Copy out exactly, and only, the lines from the one containing "Where should I" through the end of the entries. No pictures.

####

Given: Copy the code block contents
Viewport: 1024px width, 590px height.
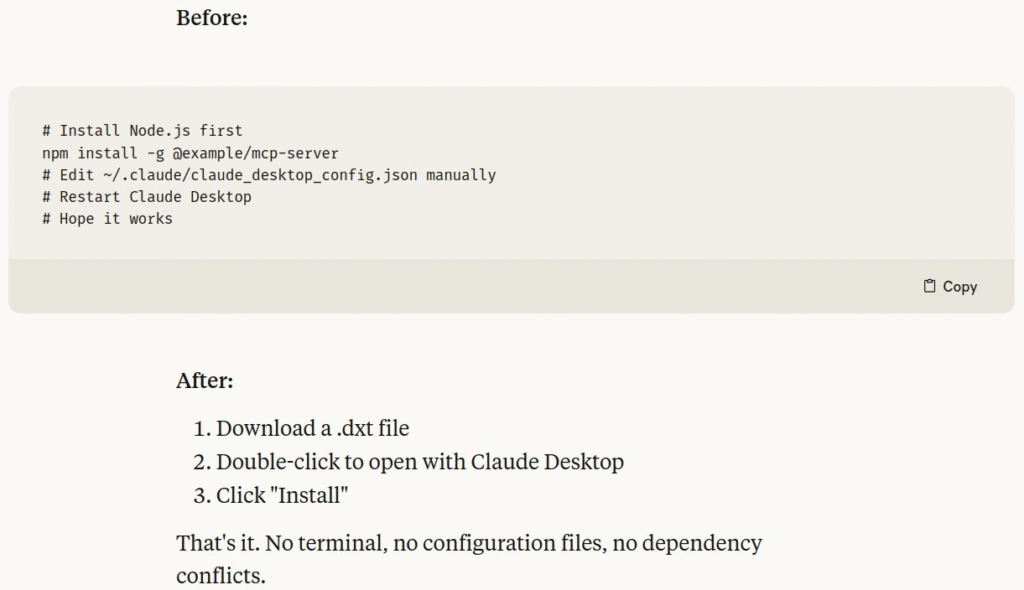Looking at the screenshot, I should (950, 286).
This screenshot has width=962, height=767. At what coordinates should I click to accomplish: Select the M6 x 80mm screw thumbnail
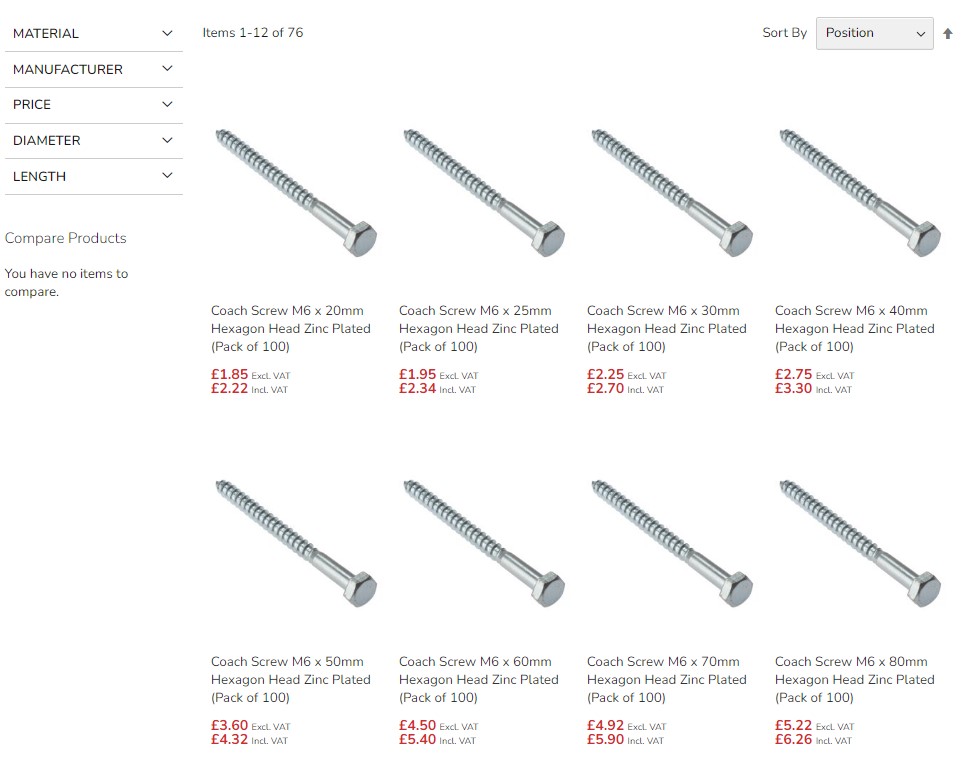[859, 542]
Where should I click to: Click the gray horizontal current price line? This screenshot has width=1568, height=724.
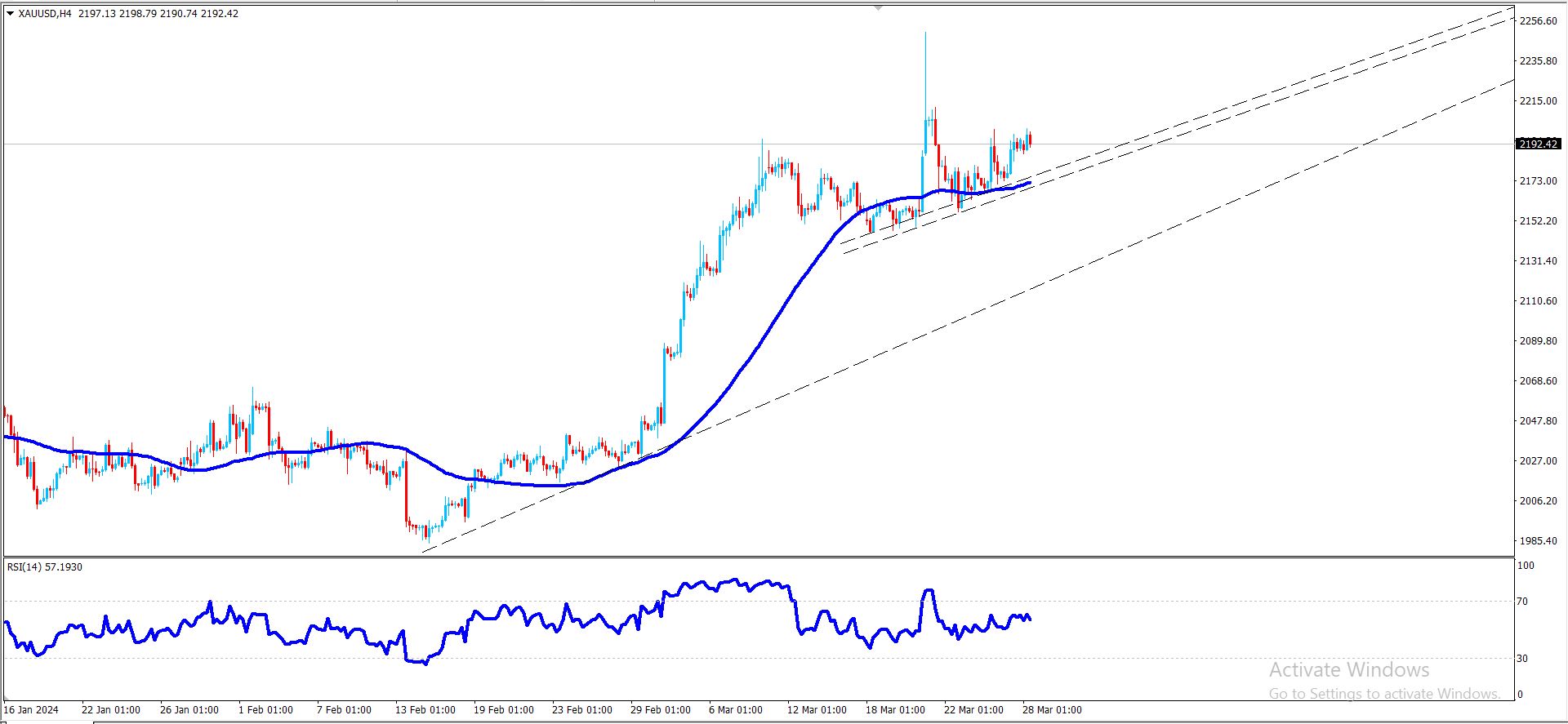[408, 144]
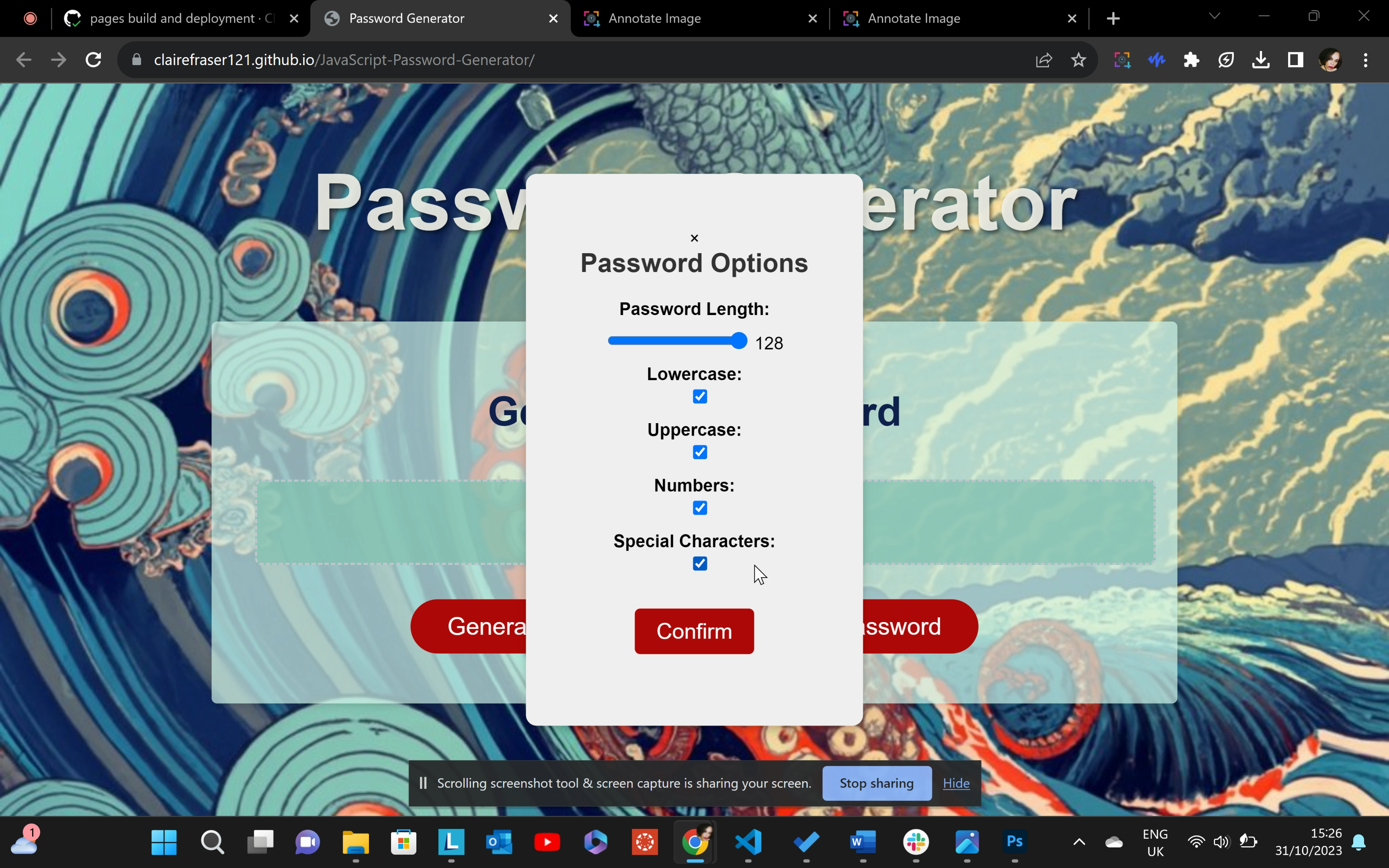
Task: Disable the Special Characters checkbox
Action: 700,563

####

- _SOLVED EXERCISE_:
Where should I click to: Click the gray horizontal current price line? This screenshot has width=1568, height=724.
[408, 144]
Task: Disable the Special Characters checkbox
Action: 700,563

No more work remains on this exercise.